We generated single and double mutant mice using Ksp-Cre to target Pkd1 and Itgb1 during nephrogenesis. Survival, genotype distributions, 2 kidney weight/body weight ratios (2KW/BW), and YAP nuclear localization were quantified. T-test or Fisher’s exact test was used for group comparisons.

Results

Contrary to prior reports, Itgb1 loss did not suppress cyst formation in Pkd1-deficient mice, though kidney/body weight ratios were modestly reduced in KspCre+ Pkd1^cko/cko; Itgb1^cko/cko compared to Pkd1^cko/cko; Itgb1^cko/wt littermates (2.9% vs 4.1%; p < 0.05) and to Pkd1^cko/cko; Itgb1^wt/wt historic controls (2.9% vs. 3.9%, p<0.01).

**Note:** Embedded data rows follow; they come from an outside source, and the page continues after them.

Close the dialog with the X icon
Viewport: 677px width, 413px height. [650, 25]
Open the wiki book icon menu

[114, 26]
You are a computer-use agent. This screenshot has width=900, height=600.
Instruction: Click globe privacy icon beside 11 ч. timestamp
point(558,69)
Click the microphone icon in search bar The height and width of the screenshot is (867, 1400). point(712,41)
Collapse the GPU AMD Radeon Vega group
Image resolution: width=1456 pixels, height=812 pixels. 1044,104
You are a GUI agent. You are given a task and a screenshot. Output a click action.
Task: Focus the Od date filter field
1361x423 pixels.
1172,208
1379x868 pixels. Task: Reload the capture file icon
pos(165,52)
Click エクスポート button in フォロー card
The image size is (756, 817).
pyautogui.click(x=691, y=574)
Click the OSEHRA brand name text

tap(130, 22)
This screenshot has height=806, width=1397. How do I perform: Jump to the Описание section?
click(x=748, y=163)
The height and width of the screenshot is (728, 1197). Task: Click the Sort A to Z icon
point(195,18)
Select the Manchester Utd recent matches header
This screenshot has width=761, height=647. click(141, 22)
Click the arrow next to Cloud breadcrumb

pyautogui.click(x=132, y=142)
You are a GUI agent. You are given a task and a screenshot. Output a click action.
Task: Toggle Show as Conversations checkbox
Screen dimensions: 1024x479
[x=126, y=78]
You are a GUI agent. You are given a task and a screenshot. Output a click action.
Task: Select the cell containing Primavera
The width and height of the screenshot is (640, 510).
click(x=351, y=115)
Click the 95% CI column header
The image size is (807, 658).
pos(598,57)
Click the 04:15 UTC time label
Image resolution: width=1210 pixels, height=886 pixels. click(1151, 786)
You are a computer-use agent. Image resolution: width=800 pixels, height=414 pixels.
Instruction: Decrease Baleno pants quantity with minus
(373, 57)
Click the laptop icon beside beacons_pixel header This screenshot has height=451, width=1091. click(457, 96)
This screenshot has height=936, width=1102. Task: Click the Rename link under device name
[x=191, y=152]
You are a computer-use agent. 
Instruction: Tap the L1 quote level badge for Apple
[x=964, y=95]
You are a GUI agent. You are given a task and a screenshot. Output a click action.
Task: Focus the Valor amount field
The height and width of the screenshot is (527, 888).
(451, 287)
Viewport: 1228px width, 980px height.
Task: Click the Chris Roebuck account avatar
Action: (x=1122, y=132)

In contrast, nuclear YAP localization was greatly reduced in Itgb1^cko/cko; Pkd1^cko/cko;Ksp-Cre+ mice (22.44% ± 11.75%) compared to Itgb1^wt/wt Pkd1^cko/cko;Ksp-Cre+ mice (85.50% ± 8.27%) and Itgb1^cko/wt; Pkd1^cko/cko;Ksp-Cre+ (37.31% ± 23.49%). Unexpectedly, KspCre-driven deletion of Itgb1 caused considerable perinatal lethality in Pkd1^cko/wt; Itgb1^cko/cko, which was profoundly mitigated by the homozygous deletion of Pkd1.

Conclusion

Our findings confirm a previously reported genetic interaction between Pkd1 and Itgb1, but loss of Itgb1 conferred only limited protection against cystic disease in our model. The protection was accompanied by a pronounced decrease in the nuclear YAP localization observed in Pkd1-mutant cysts. The discordance between the degree of cystic disease protection and nuclear YAP staining reduction suggests that YAP is not a central player in Pkd1-associated cystic disease. The paradoxical rescue of Itgb1 perinatal lethality by Pkd1 homozygous deletion underscores the complex genetic interaction between Pkd1 and Itgb1.

Funding

• NIDDK Support

Digital Object Identifier (DOI)

• doi: 10.1681/ASN.2025pnn9dr6b